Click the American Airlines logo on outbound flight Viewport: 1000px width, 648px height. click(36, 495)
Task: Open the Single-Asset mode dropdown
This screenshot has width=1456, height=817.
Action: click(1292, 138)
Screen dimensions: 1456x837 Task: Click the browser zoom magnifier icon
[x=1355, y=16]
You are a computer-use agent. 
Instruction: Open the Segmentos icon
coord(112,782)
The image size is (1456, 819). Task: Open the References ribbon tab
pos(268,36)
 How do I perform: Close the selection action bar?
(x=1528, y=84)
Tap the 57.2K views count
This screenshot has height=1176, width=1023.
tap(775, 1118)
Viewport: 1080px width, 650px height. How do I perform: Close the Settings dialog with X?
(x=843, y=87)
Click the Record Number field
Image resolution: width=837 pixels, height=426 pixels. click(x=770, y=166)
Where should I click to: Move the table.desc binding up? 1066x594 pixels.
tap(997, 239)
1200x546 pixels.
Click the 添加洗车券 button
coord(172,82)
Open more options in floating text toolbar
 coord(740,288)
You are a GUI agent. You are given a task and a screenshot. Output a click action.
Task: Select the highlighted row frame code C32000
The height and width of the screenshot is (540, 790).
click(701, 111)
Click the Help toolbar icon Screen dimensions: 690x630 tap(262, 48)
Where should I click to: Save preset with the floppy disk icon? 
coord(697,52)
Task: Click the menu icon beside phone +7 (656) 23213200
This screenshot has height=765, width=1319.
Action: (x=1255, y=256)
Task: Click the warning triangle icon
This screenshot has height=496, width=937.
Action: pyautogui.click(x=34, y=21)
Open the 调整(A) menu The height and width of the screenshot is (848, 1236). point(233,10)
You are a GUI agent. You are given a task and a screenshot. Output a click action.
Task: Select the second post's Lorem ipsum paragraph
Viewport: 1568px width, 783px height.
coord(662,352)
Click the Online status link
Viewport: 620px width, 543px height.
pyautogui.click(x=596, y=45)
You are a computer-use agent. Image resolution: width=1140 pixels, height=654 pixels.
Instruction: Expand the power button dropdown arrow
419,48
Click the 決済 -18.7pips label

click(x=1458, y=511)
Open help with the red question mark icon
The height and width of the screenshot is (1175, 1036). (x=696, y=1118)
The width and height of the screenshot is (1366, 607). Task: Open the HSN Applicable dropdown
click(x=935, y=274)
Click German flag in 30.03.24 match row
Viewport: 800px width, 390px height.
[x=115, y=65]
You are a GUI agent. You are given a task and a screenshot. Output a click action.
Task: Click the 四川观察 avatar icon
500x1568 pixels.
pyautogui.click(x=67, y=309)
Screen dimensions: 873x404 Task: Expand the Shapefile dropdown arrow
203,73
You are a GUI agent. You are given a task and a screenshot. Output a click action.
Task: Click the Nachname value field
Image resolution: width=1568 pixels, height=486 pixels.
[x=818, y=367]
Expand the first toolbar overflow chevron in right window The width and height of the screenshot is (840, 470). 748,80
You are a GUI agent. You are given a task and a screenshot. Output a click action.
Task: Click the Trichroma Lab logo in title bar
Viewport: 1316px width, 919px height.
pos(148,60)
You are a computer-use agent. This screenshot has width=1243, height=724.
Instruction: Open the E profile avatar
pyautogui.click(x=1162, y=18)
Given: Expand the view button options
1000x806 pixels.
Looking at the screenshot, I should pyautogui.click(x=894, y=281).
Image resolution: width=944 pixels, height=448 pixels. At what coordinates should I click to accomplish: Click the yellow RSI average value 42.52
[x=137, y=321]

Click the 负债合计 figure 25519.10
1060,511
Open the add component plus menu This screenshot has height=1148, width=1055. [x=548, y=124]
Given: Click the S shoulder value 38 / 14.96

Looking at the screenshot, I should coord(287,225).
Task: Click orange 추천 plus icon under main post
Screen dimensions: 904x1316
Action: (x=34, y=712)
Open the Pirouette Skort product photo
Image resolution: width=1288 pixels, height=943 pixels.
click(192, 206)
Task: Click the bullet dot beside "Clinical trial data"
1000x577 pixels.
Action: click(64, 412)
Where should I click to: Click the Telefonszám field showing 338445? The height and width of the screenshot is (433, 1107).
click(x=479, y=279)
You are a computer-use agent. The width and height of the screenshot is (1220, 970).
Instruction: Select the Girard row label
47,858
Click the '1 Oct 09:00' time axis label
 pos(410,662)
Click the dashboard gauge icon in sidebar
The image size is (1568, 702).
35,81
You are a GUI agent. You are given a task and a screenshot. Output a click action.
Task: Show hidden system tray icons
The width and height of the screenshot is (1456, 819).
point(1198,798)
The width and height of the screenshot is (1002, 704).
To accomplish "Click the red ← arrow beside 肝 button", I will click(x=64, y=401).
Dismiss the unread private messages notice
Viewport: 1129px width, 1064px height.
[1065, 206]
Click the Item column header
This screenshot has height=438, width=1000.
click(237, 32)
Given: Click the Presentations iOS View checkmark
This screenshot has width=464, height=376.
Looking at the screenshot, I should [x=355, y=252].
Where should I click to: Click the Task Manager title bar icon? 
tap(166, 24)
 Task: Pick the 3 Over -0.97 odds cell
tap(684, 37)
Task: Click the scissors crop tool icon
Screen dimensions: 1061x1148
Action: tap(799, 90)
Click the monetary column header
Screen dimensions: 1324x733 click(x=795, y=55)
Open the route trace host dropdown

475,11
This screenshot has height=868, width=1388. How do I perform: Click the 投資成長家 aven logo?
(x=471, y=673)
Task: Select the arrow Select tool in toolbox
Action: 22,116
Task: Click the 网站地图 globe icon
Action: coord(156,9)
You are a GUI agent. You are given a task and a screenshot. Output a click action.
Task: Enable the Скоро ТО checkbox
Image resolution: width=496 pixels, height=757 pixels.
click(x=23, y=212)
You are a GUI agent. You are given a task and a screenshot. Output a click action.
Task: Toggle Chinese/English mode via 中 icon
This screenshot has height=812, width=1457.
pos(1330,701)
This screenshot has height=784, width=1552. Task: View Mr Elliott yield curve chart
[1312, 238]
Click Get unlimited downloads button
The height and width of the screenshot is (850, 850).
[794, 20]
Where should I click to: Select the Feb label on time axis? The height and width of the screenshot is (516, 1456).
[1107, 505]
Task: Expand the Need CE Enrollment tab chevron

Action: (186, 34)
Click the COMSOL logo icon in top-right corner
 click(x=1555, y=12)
------------------------
--- Task goal ---
Reproduce each of the records word for word.

--- Solution for this task ---
Click the American Airlines logo on outbound flight Viewport: 1000px width, 648px height. click(36, 495)
Task: Open the Single-Asset mode dropdown
This screenshot has width=1456, height=817.
Action: click(1292, 138)
Screen dimensions: 1456x837 Task: Click the browser zoom magnifier icon
[x=1355, y=16]
You are a computer-use agent. 
Instruction: Open the Segmentos icon
coord(112,782)
The image size is (1456, 819). Task: Open the References ribbon tab
pos(268,36)
 How do I perform: Close the selection action bar?
(x=1528, y=84)
Tap the 57.2K views count
This screenshot has height=1176, width=1023.
tap(775, 1118)
Viewport: 1080px width, 650px height. How do I perform: Close the Settings dialog with X?
(x=843, y=87)
Click the Record Number field
Image resolution: width=837 pixels, height=426 pixels. click(x=770, y=166)
Where should I click to: Move the table.desc binding up? 1066x594 pixels.
tap(997, 239)
1200x546 pixels.
Click the 添加洗车券 button
coord(172,82)
Open more options in floating text toolbar
 coord(740,288)
You are a GUI agent. You are given a task and a screenshot. Output a click action.
Task: Select the highlighted row frame code C32000
The height and width of the screenshot is (540, 790).
click(701, 111)
Click the Help toolbar icon Screen dimensions: 690x630 tap(262, 48)
Where should I click to: Save preset with the floppy disk icon? 
coord(697,52)
Task: Click the menu icon beside phone +7 (656) 23213200
This screenshot has height=765, width=1319.
Action: (x=1255, y=256)
Task: Click the warning triangle icon
This screenshot has height=496, width=937.
Action: pyautogui.click(x=34, y=21)
Open the 调整(A) menu The height and width of the screenshot is (848, 1236). point(233,10)
You are a GUI agent. You are given a task and a screenshot. Output a click action.
Task: Select the second post's Lorem ipsum paragraph
Viewport: 1568px width, 783px height.
coord(662,352)
Click the Online status link
Viewport: 620px width, 543px height.
pyautogui.click(x=596, y=45)
You are a computer-use agent. Image resolution: width=1140 pixels, height=654 pixels.
Instruction: Expand the power button dropdown arrow
419,48
Click the 決済 -18.7pips label

click(x=1458, y=511)
Open help with the red question mark icon
The height and width of the screenshot is (1175, 1036). (x=696, y=1118)
The width and height of the screenshot is (1366, 607). Task: Open the HSN Applicable dropdown
click(x=935, y=274)
Click German flag in 30.03.24 match row
Viewport: 800px width, 390px height.
[x=115, y=65]
You are a GUI agent. You are given a task and a screenshot. Output a click action.
Task: Click the 四川观察 avatar icon
500x1568 pixels.
pyautogui.click(x=67, y=309)
Screen dimensions: 873x404 Task: Expand the Shapefile dropdown arrow
203,73
You are a GUI agent. You are given a task and a screenshot. Output a click action.
Task: Click the Nachname value field
Image resolution: width=1568 pixels, height=486 pixels.
[x=818, y=367]
Expand the first toolbar overflow chevron in right window The width and height of the screenshot is (840, 470). 748,80
You are a GUI agent. You are given a task and a screenshot. Output a click action.
Task: Click the Trichroma Lab logo in title bar
Viewport: 1316px width, 919px height.
pos(148,60)
You are a computer-use agent. This screenshot has width=1243, height=724.
Instruction: Open the E profile avatar
pyautogui.click(x=1162, y=18)
Given: Expand the view button options
1000x806 pixels.
Looking at the screenshot, I should pyautogui.click(x=894, y=281).
Image resolution: width=944 pixels, height=448 pixels. At what coordinates should I click to accomplish: Click the yellow RSI average value 42.52
[x=137, y=321]

Click the 负债合计 figure 25519.10
1060,511
Open the add component plus menu This screenshot has height=1148, width=1055. [x=548, y=124]
Given: Click the S shoulder value 38 / 14.96

Looking at the screenshot, I should coord(287,225).
Task: Click orange 추천 plus icon under main post
Screen dimensions: 904x1316
Action: (x=34, y=712)
Open the Pirouette Skort product photo
Image resolution: width=1288 pixels, height=943 pixels.
click(192, 206)
Task: Click the bullet dot beside "Clinical trial data"
1000x577 pixels.
Action: click(64, 412)
Where should I click to: Click the Telefonszám field showing 338445? The height and width of the screenshot is (433, 1107).
click(x=479, y=279)
You are a computer-use agent. The width and height of the screenshot is (1220, 970).
Instruction: Select the Girard row label
47,858
Click the '1 Oct 09:00' time axis label
 pos(410,662)
Click the dashboard gauge icon in sidebar
The image size is (1568, 702).
35,81
You are a GUI agent. You are given a task and a screenshot. Output a click action.
Task: Show hidden system tray icons
The width and height of the screenshot is (1456, 819).
point(1198,798)
The width and height of the screenshot is (1002, 704).
To accomplish "Click the red ← arrow beside 肝 button", I will click(x=64, y=401).
Dismiss the unread private messages notice
Viewport: 1129px width, 1064px height.
[1065, 206]
Click the Item column header
This screenshot has height=438, width=1000.
click(237, 32)
Given: Click the Presentations iOS View checkmark
This screenshot has width=464, height=376.
Looking at the screenshot, I should [x=355, y=252].
Where should I click to: Click the Task Manager title bar icon? 
tap(166, 24)
 Task: Pick the 3 Over -0.97 odds cell
tap(684, 37)
Task: Click the scissors crop tool icon
Screen dimensions: 1061x1148
Action: tap(799, 90)
Click the monetary column header
Screen dimensions: 1324x733 click(x=795, y=55)
Open the route trace host dropdown

475,11
This screenshot has height=868, width=1388. How do I perform: Click the 投資成長家 aven logo?
(x=471, y=673)
Task: Select the arrow Select tool in toolbox
Action: 22,116
Task: Click the 网站地图 globe icon
Action: coord(156,9)
You are a GUI agent. You are given a task and a screenshot. Output a click action.
Task: Enable the Скоро ТО checkbox
Image resolution: width=496 pixels, height=757 pixels.
click(x=23, y=212)
You are a GUI agent. You are given a task and a screenshot. Output a click action.
Task: Toggle Chinese/English mode via 中 icon
This screenshot has height=812, width=1457.
pos(1330,701)
This screenshot has height=784, width=1552. Task: View Mr Elliott yield curve chart
[1312, 238]
Click Get unlimited downloads button
The height and width of the screenshot is (850, 850).
[794, 20]
Where should I click to: Select the Feb label on time axis? The height and width of the screenshot is (516, 1456).
[1107, 505]
Task: Expand the Need CE Enrollment tab chevron

Action: (186, 34)
Click the COMSOL logo icon in top-right corner
 click(x=1555, y=12)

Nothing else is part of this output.